The 2014 edition of Research and Development Statistics (RDS), released in April, provides a wide range of recent data on the resources devoted to R&D in all OECD countries and selected non-member economies.
RDS is based on the data reported to OECD and Eurostat in the framework of the joint OECD/Eurostat international data collection on resources devoted to R&D.
The statistical series published start from 1981 and cover the following fields:
A first set of tables deals with gross domestic expenditure on research and experimental development (GERD). This covers all R&D carried out on a national territory in the year concerned using various breakdowns. R&D expenditure data are expressed in million national currency, million current PPP$, and million constant $ (2005 prices and PPPs).
The second set covers resources devoted to R&D measured in labour terms, i.e. R&D personnel by sector of employment and various breakdowns. R&D personnel data are expressed in full time equivalents on R&D (FTE) and in headcounts.

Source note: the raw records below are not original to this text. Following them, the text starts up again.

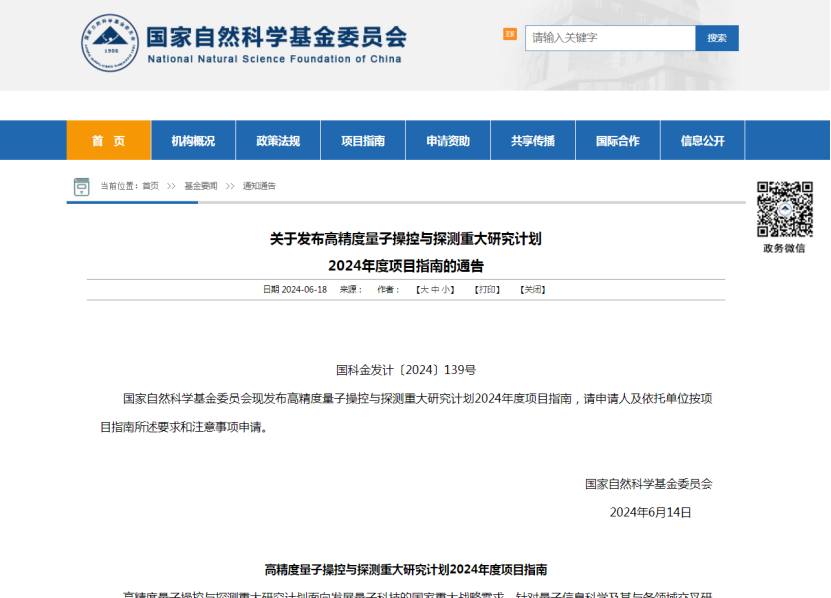Click inside the keyword search field
Screen dimensions: 831x598
tap(610, 38)
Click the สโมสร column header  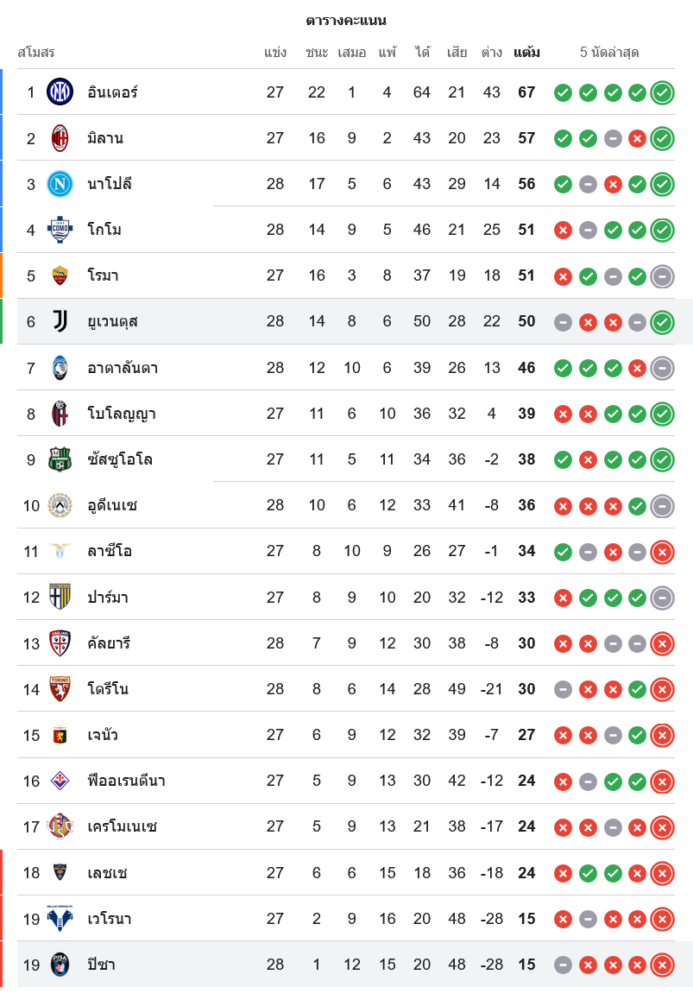36,52
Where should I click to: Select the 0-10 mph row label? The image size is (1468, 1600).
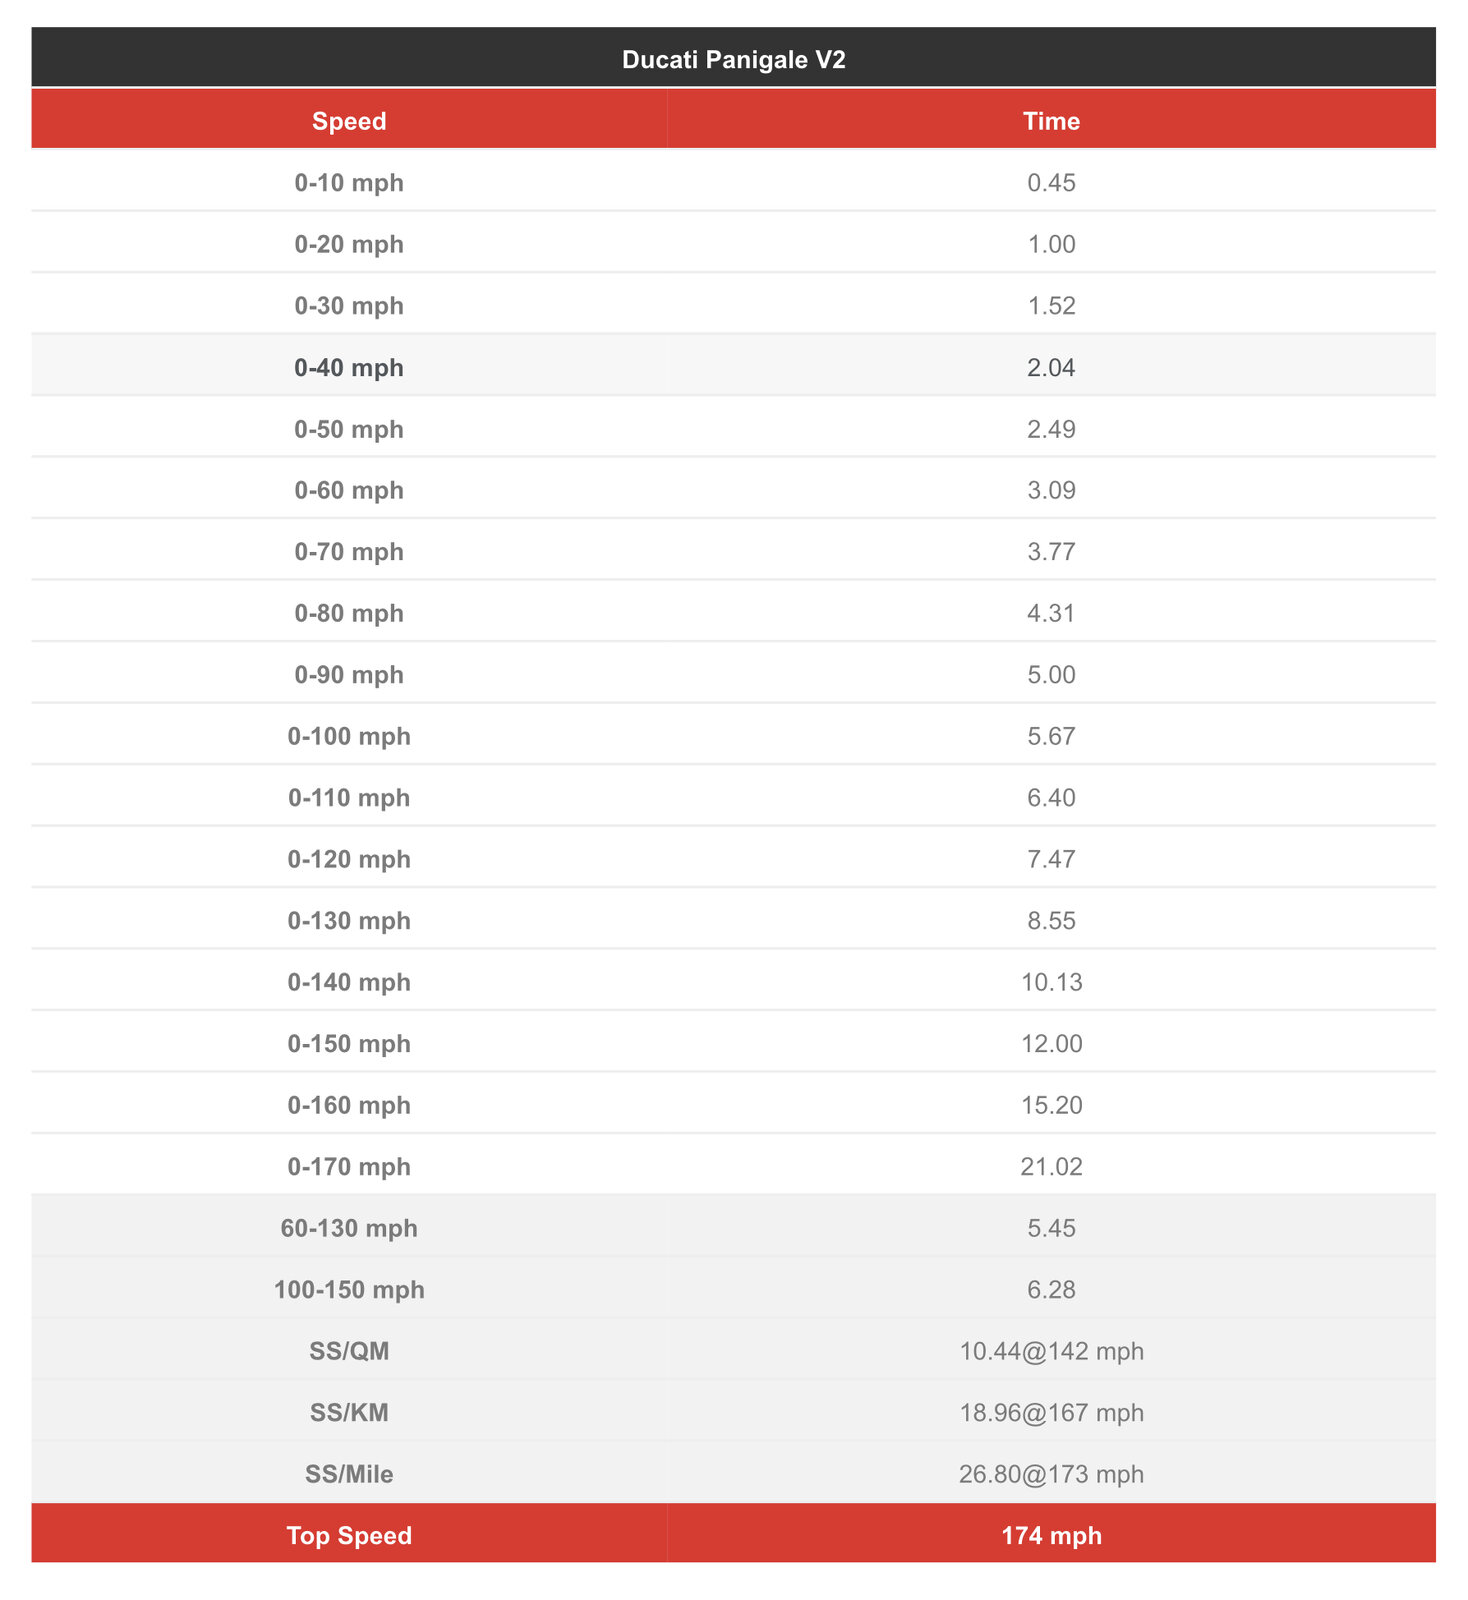point(349,183)
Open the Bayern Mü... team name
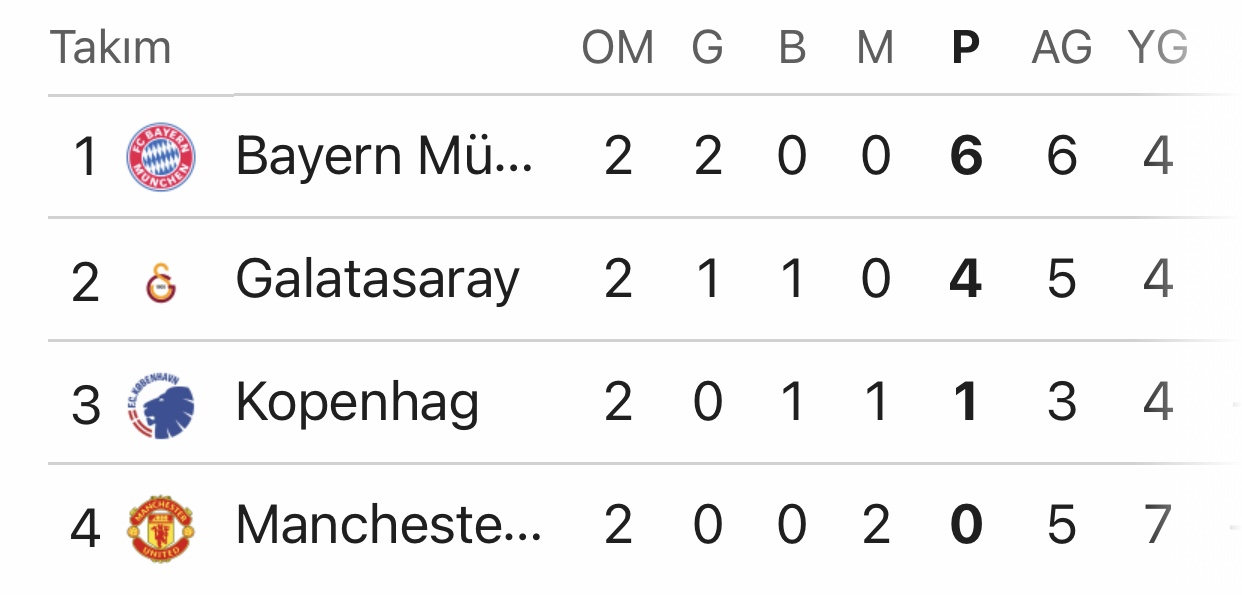Screen dimensions: 1242x595 click(384, 157)
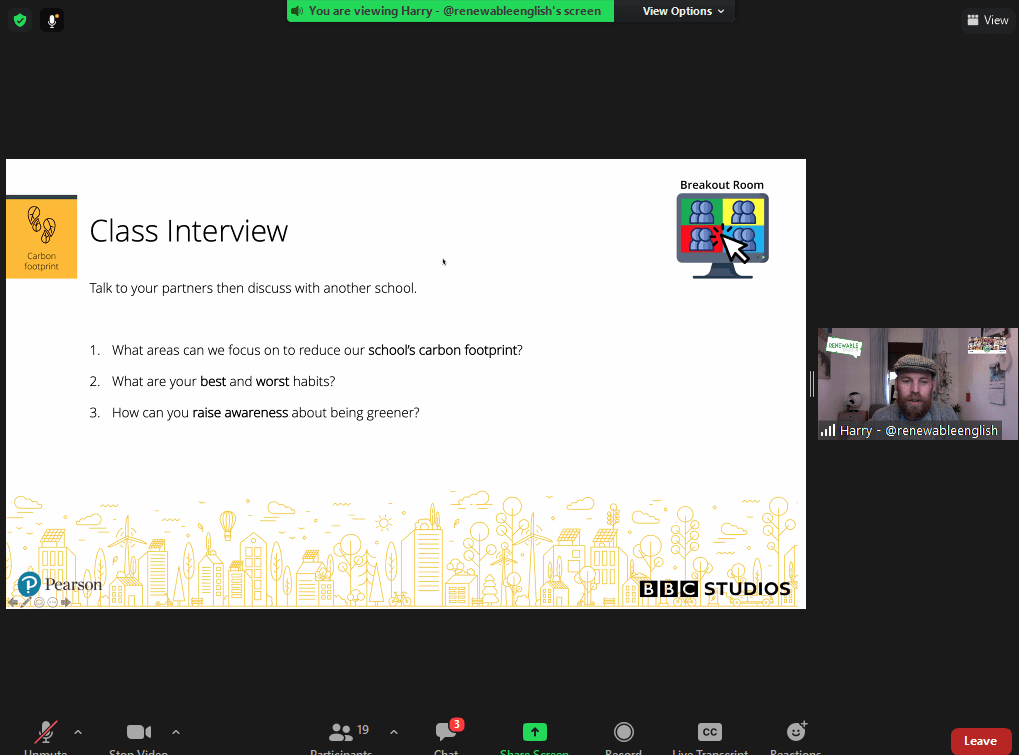The height and width of the screenshot is (755, 1019).
Task: Toggle Live Transcript CC captions
Action: [x=709, y=735]
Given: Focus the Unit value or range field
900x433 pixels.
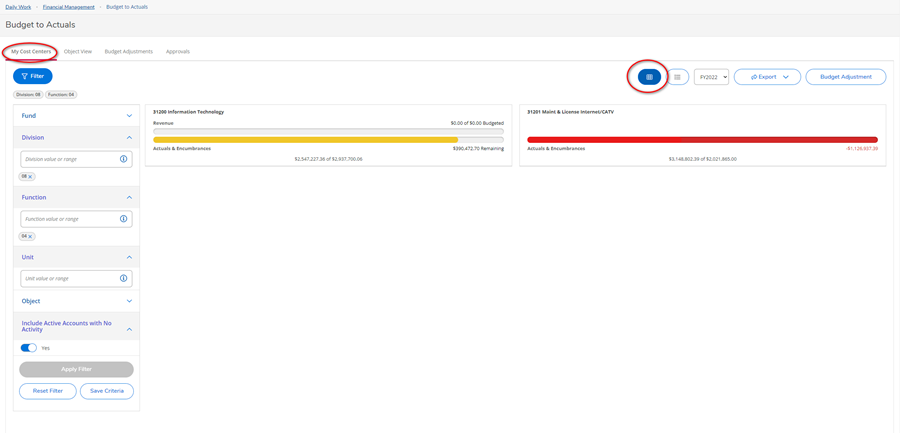Looking at the screenshot, I should tap(68, 279).
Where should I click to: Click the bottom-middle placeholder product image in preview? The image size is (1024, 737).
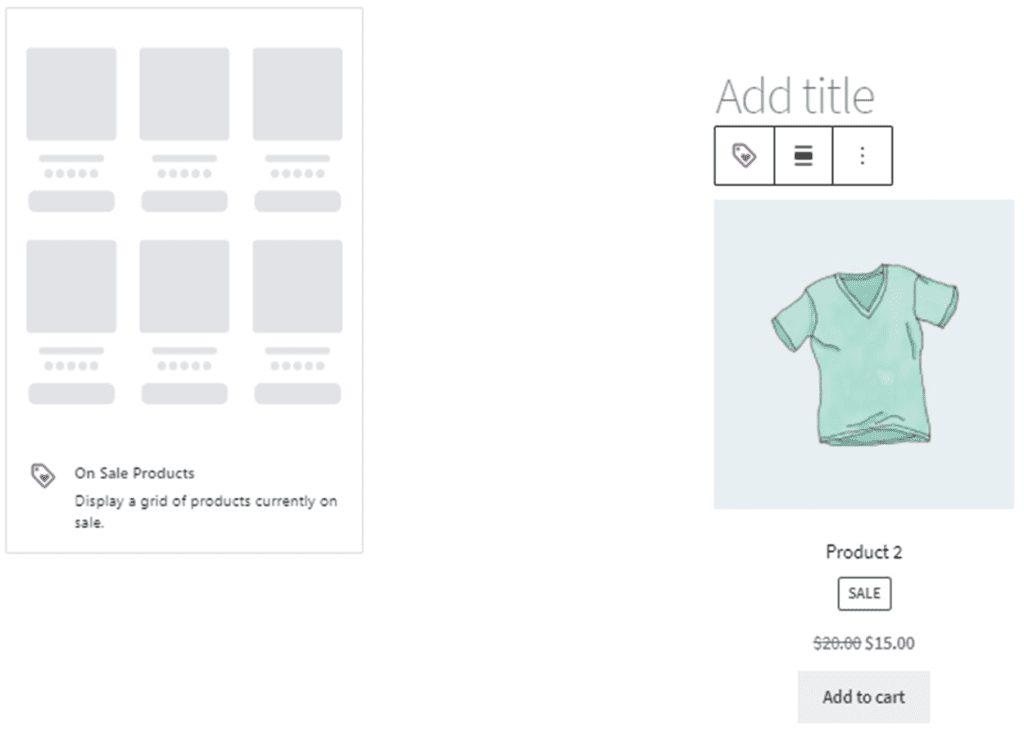(x=184, y=286)
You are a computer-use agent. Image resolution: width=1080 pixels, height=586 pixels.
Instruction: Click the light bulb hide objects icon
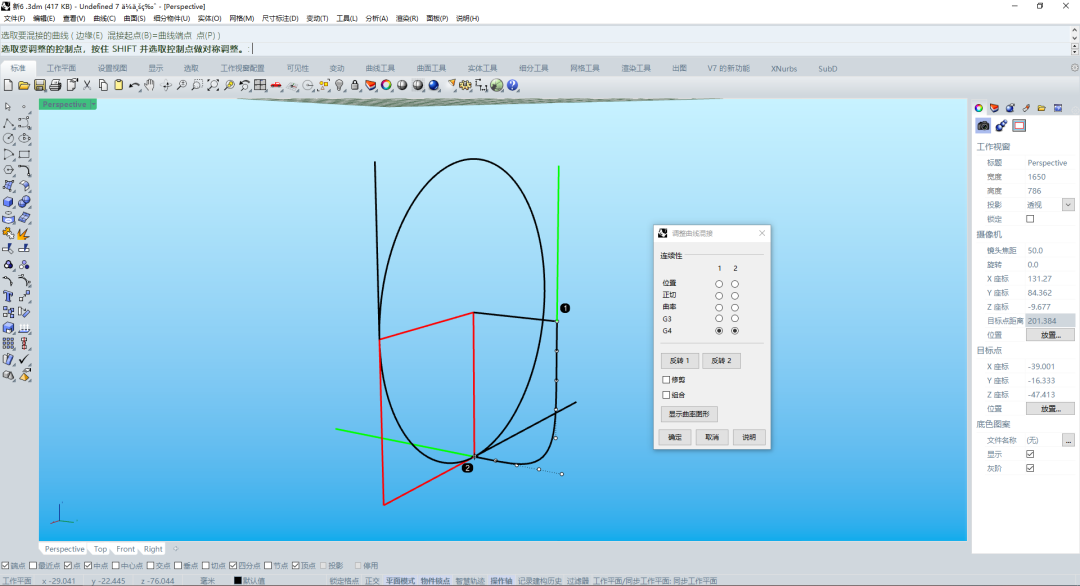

Datasets on R&D expenditure and personnel are also provided for R&D carried out in the business enterprise sector with detailed data by industry or size class. Additionally R&D in the higher education and private non-profit sectors are also available with detailed data by field of science or type of costs.
The R&D expenditure and personnel tables are based on surveys of the units carrying out the R&D and national estimates and forecasts have been included when available. More up to date information on government intentions or objectives when committing money to R&D can be derived from budgets. These data are shown in the government budget appropriations or outlays for RD (GBAORD) table, which includes the breakdown of government R&D budgets by socio economic objective (SEO).
Quality control and international comparability
R&D data are collected at a national level through surveys and other sources following the recommendations of the OECD Frascati Manual, which is the internationally recognised standard in this area (www.oecd.org/sti/frascatimanual)
Data are then submitted by national contacts to the OECD (in co-ordination with Eurostat for EU countries) and reviewed in order to ensure consistency
Countries are also required to provide detailed metadata in order to identify and assess any deviations from the Frascati guidelines
When data are disseminated, flags are used to provide information on specific series and datapoints.
The ANalytical Business Enterprise Research and Development database (ANBERD) was developed to provide analysts with comprehensive and internationally comparable data on industrial R&D expenditures. This dataset is primarily based on the official business enterprise R&D data found in RDS, but it also contains many OECD estimates and may differ from data found in national publications.